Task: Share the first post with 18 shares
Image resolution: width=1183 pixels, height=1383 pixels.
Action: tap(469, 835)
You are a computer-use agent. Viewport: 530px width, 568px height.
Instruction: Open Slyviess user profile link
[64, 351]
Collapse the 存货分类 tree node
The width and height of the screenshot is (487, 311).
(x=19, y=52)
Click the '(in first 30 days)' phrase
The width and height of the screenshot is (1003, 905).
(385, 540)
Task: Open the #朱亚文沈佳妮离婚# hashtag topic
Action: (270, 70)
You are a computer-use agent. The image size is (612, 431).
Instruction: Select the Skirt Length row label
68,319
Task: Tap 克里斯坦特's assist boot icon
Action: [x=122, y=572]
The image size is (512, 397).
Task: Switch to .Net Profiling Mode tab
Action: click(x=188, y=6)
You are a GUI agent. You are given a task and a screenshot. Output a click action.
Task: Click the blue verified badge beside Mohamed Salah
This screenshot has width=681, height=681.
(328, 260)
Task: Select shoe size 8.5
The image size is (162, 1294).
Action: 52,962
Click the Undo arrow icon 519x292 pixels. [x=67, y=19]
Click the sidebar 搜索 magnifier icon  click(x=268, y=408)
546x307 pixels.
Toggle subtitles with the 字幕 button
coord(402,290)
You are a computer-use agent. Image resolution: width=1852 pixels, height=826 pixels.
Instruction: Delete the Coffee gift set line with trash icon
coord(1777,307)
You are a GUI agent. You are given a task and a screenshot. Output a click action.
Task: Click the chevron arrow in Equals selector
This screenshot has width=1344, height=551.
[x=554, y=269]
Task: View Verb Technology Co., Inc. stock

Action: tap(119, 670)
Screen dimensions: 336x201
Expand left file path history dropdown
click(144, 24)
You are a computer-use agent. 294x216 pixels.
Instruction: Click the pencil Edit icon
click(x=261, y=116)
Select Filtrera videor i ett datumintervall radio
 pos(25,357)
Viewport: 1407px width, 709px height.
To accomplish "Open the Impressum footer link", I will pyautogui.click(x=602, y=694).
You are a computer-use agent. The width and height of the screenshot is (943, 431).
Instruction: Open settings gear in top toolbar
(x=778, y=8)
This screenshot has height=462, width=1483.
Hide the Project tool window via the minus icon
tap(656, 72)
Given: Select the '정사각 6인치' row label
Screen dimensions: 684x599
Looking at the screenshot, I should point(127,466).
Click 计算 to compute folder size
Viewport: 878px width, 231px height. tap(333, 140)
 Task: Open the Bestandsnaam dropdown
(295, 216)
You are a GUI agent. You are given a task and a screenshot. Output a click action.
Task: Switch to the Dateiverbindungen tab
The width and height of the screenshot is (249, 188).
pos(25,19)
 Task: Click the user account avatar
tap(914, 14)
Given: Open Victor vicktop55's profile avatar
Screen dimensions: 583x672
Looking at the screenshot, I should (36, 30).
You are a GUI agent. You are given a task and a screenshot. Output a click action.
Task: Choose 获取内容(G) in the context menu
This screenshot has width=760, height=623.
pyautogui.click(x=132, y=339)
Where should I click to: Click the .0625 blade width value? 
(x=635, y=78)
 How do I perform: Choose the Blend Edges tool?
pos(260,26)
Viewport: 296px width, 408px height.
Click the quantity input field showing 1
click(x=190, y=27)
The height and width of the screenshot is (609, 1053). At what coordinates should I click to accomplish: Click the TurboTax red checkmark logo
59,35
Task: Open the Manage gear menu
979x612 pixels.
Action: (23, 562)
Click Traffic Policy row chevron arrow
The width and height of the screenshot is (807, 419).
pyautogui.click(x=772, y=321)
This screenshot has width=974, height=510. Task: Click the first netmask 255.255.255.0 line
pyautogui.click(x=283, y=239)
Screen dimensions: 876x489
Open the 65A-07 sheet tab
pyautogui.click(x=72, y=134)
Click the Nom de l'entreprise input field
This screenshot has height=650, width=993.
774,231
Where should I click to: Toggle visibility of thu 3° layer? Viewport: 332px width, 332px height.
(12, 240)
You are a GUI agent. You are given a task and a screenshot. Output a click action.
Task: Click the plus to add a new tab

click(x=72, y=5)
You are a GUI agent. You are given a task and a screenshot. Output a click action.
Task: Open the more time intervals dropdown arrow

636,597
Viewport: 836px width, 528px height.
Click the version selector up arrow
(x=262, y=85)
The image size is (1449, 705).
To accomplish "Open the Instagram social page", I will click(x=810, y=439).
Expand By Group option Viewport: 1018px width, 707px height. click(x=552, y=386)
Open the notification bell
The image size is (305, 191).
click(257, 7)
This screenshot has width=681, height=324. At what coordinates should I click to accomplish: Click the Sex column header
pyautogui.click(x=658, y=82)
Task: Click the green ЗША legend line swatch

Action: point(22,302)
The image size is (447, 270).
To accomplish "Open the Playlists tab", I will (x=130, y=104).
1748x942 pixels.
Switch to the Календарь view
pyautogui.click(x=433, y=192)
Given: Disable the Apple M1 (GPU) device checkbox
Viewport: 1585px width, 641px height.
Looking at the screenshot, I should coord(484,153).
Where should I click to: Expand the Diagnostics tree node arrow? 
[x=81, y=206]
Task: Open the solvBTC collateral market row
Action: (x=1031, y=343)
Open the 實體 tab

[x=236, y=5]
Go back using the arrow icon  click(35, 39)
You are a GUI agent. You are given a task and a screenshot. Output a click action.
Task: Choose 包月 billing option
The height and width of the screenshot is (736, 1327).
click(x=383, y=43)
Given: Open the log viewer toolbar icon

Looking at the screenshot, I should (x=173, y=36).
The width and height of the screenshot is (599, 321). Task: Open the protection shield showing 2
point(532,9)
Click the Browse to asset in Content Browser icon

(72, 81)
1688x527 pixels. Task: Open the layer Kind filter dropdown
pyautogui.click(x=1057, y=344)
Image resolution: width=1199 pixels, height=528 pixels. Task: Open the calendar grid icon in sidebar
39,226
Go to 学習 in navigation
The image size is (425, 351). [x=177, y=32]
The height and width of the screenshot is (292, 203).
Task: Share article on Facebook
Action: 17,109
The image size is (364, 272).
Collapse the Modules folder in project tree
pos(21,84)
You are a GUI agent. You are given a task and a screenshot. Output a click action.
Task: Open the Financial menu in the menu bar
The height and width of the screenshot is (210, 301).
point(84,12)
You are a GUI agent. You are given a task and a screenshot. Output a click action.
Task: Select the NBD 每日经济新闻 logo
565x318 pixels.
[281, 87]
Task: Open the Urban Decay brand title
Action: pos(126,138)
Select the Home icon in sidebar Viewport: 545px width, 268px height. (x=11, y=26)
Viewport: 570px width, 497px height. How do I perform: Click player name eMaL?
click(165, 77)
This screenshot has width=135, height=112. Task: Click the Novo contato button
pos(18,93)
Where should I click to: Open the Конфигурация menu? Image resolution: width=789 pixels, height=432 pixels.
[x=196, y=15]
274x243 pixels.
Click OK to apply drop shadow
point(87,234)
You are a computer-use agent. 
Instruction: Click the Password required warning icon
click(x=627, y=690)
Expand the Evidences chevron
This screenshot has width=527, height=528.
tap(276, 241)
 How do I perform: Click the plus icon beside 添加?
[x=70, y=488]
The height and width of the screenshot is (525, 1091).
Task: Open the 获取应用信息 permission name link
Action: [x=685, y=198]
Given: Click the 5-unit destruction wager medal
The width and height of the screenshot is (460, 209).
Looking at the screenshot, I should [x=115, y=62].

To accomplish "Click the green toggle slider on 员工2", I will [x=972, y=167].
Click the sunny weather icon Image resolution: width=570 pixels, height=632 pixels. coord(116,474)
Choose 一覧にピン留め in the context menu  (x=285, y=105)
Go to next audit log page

■ ■ ■ ■ ■

Put the data into a Markdown table with columns Row and Line. Begin at the line that has "Task: Click the green ЗША legend line swatch", stop after the line that has "Go back using", number each row, and leave out blank lines.

→ PROBLEM SOLUTION
| Row | Line |
|---|---|
| 1 | Task: Click the green ЗША legend line swatch |
| 2 | Action: point(22,302) |
| 3 | The image size is (447, 270). |
| 4 | To accomplish "Open the Playlists tab", I will (x=130, y=104). |
| 5 | 1748x942 pixels. |
| 6 | Switch to the Календарь view |
| 7 | pyautogui.click(x=433, y=192) |
| 8 | Given: Disable the Apple M1 (GPU) device checkbox |
| 9 | Viewport: 1585px width, 641px height. |
| 10 | Looking at the screenshot, I should coord(484,153). |
| 11 | Where should I click to: Expand the Diagnostics tree node arrow?  |
| 12 | [x=81, y=206] |
| 13 | Task: Open the solvBTC collateral market row |
| 14 | Action: (x=1031, y=343) |
| 15 | Open the 實體 tab |
| 16 | [x=236, y=5] |
| 17 | Go back using the arrow icon  click(35, 39) |